What the task requires -
Rewrite every item below with "Select" swapped for "Choose" and everything else unchanged. Leave the pictures out.
━━━━━━━━━━
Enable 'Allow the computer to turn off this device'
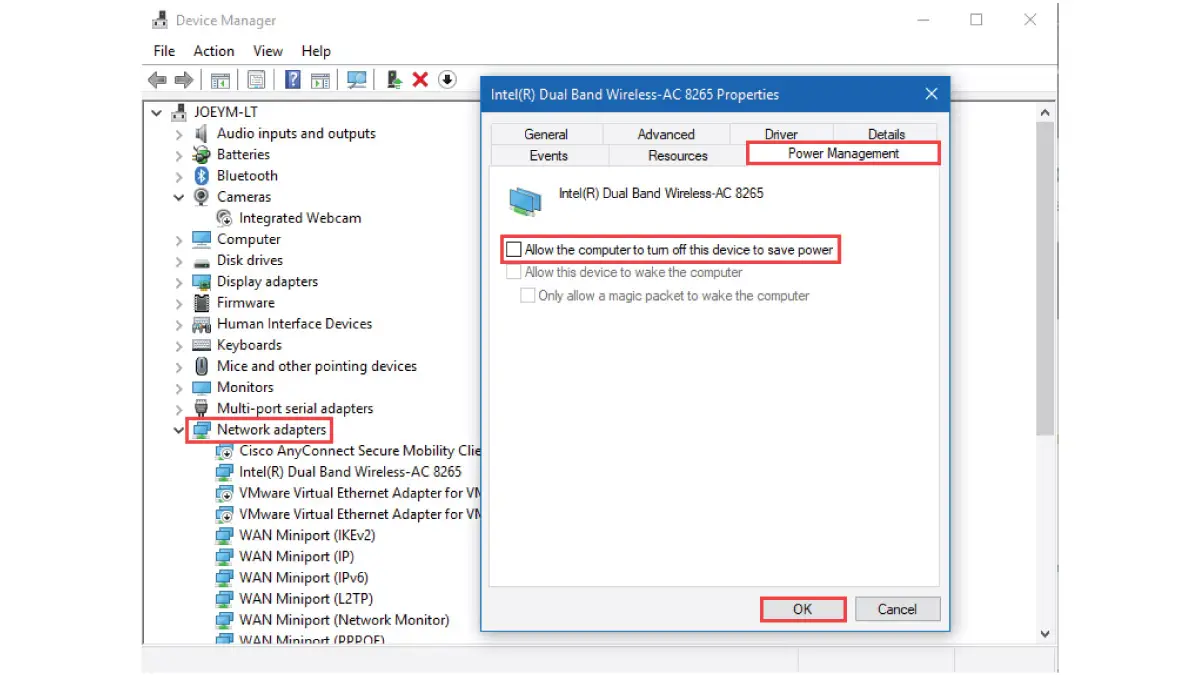click(x=514, y=249)
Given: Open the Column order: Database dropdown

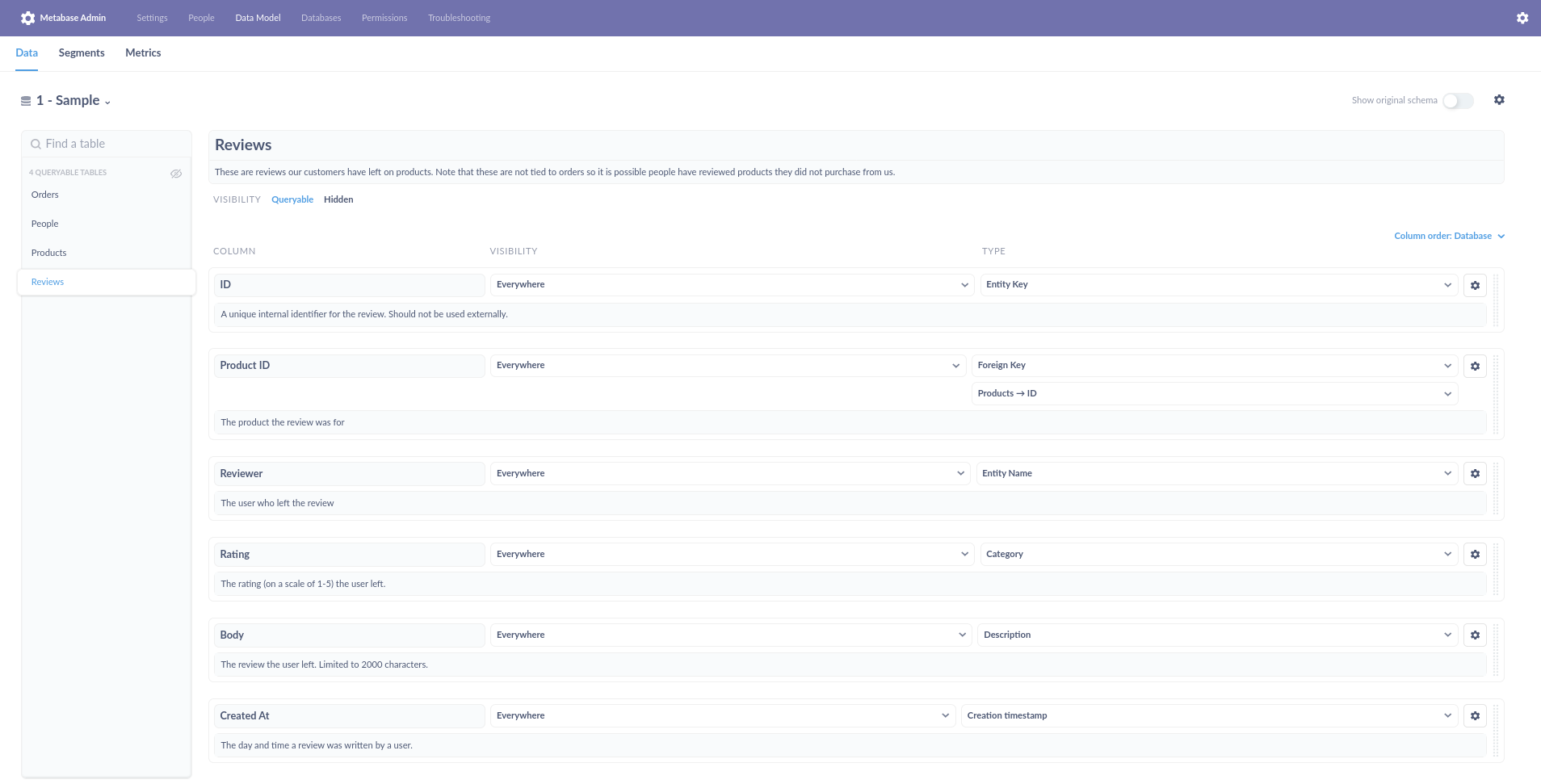Looking at the screenshot, I should point(1449,236).
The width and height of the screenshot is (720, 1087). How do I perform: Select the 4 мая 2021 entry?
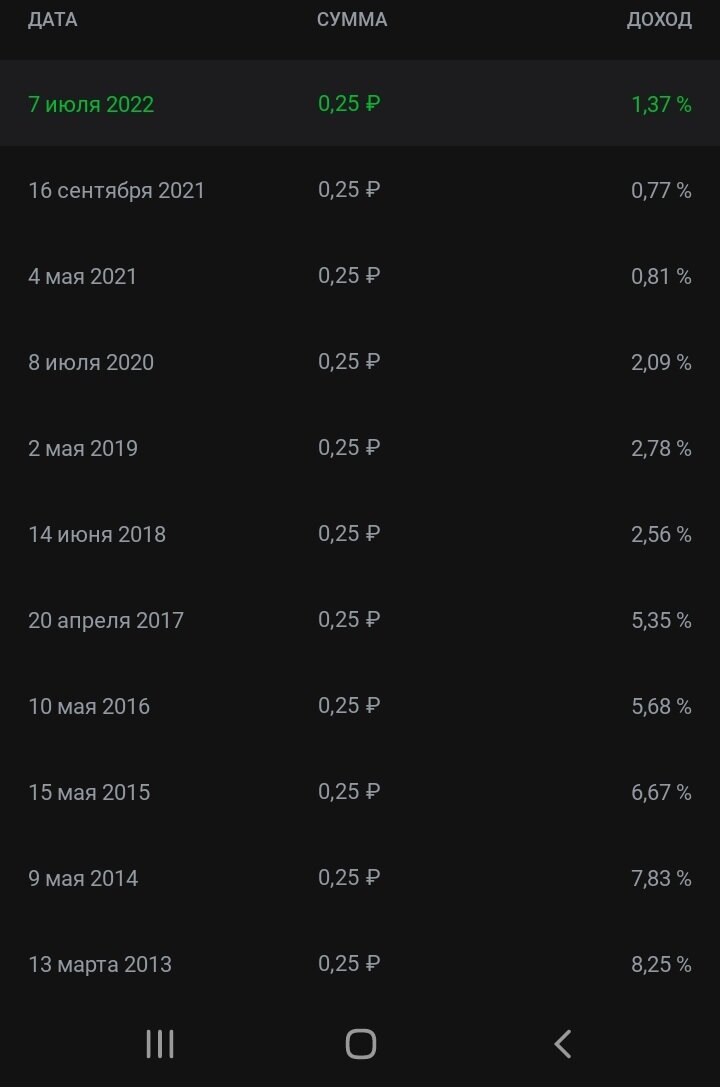(x=360, y=276)
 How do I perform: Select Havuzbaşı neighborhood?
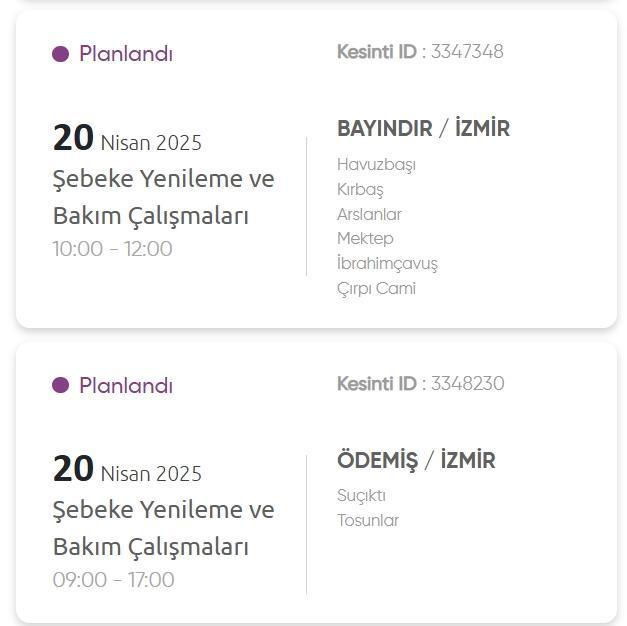[x=376, y=165]
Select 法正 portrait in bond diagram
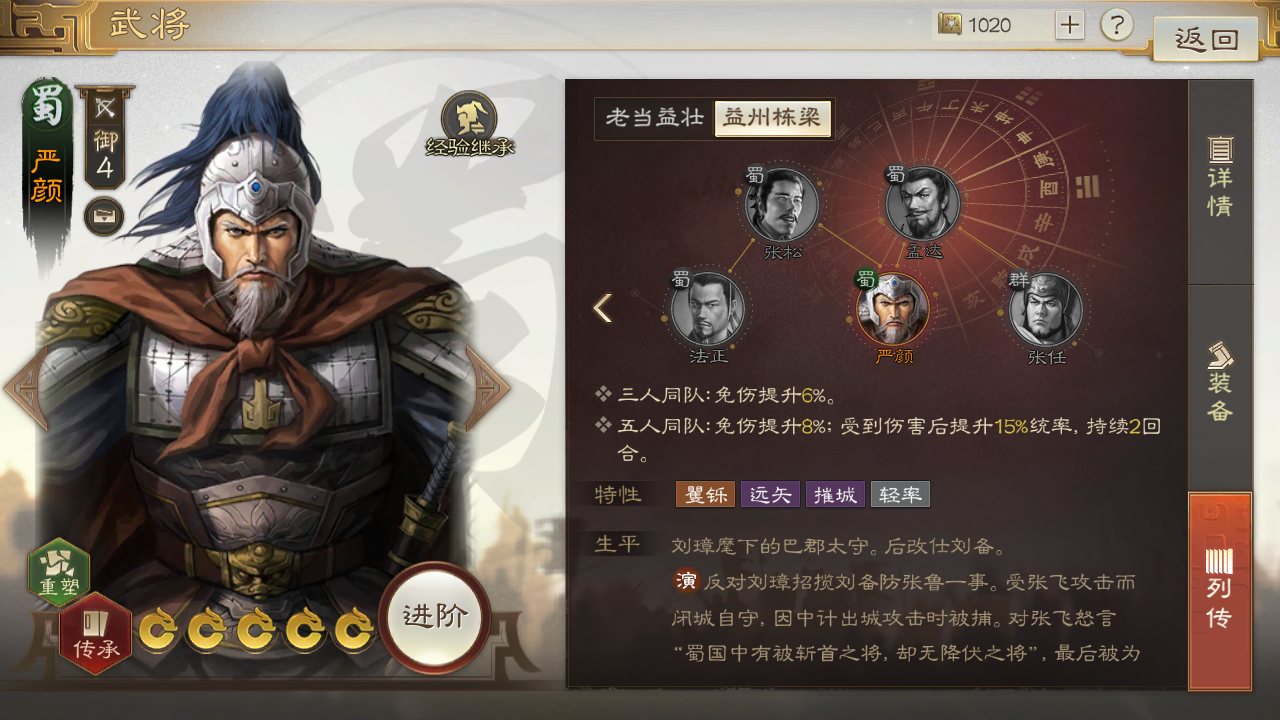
━━━━━━━━━━
Expected output -
Enable 'Allow the computer to turn off this device'
click(x=514, y=249)
Given: Open the Column order: Database dropdown

Looking at the screenshot, I should point(1449,236).
The width and height of the screenshot is (720, 1087). How do I perform: Choose the 4 мая 2021 entry?
(x=360, y=276)
 How do I perform: Choose Havuzbaşı neighborhood?
[x=376, y=165]
Choose 法正 portrait in bond diagram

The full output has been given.